Il Covid non ferma il caporalato nei cantieri navali

In Italia non c’è solo la schiavitù nei campi, per la raccolta di pomodori, arance o mele, come testimonia il “processo Momo” in corso a Cuneo, ma anche nei cantieri navali, anche nei cantieri navali che realizzano imbarcazioni di lusso.
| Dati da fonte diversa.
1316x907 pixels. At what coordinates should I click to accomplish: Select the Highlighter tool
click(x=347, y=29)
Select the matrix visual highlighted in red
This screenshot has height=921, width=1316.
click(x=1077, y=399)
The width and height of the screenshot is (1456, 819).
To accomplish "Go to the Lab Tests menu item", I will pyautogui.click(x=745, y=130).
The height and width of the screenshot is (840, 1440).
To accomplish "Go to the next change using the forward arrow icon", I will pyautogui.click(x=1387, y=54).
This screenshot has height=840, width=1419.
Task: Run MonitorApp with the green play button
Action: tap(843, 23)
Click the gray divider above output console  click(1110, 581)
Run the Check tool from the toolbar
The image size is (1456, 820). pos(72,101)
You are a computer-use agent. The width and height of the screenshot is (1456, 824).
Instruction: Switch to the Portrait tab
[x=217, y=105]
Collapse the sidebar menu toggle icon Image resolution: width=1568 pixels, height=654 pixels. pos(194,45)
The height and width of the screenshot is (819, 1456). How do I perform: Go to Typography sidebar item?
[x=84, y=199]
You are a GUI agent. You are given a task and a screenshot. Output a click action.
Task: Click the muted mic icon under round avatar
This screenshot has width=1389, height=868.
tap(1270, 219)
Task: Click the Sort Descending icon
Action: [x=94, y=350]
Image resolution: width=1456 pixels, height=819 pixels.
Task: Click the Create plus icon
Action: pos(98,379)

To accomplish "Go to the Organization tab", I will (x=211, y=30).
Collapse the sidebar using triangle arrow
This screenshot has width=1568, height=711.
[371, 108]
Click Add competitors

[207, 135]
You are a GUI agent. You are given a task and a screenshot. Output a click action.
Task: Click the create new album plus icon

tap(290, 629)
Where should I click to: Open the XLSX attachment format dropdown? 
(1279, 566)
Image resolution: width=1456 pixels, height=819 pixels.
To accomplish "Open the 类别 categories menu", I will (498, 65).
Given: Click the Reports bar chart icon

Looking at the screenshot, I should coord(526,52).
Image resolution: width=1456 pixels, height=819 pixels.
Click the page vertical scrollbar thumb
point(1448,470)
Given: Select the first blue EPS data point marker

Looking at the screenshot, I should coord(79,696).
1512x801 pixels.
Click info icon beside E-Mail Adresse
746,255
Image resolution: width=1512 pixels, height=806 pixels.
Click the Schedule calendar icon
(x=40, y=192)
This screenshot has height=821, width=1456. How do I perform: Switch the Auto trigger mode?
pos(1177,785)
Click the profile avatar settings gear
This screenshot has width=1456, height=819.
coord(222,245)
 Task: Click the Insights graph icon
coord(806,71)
L’indagine della Guardia di Finanza di La Spezia, che ha portato il 10 novembre 2020 all’arresto di 8 persone e al sequestro di 900mila euro, sta infatti svelando inquietanti fenomeni di caporalato, che avrebbero coinvolto 150 migranti bengalesi, molti ospitati in centri di accoglienza, che lavoravano per la Gs Painting Srl, con sede legale ad Ancora e operativa in subappalto nei cantieri navali di Baglietto Spa e Sanlorenzo Spa a La Spezia e di Nuovi Cantieri Apuania Spa a Carrara.

I lavoratori sarebbero stati sfruttati con paghe bassissime (4 euro all’ora) e turni massacranti (anche 7 giorni su 7, per almeno 12 ore al giorno), tra minacce e violenze, e costretti a restituire parte dello stipendio e ad andare a lavorare nonostante avessero sintomi riconducibili al Covid-19.

Gli otto arrestati (7 bengalesi in carcere a La Spezia, 1 italiano ad Ancona) avrebbe costituito una vera e propria associazione a delinquere per lo sfruttamento dei lavoratori e avrebbero trasgredito ripetutamente le normative per il contenimento del contagio da Covid: uno dei bengalesi in carcere è risultato positivo al coronavirus; altri lavoratori con la febbre venivano minacciati per andare comunque in cantiere, come risulta dalle intercettazioni telefoniche (“Sono a casa sto tanto male, tanta febbre” si lamentava un operaio, a cui è stato risposto: “Malato? Intanto, vieni”).

Secondo le Fiamme Gialle si trattava di un sistema consolidato da tempo, che getta un’ombra preoccupante sulla cantieristica italiana di lusso, leader nel mondo.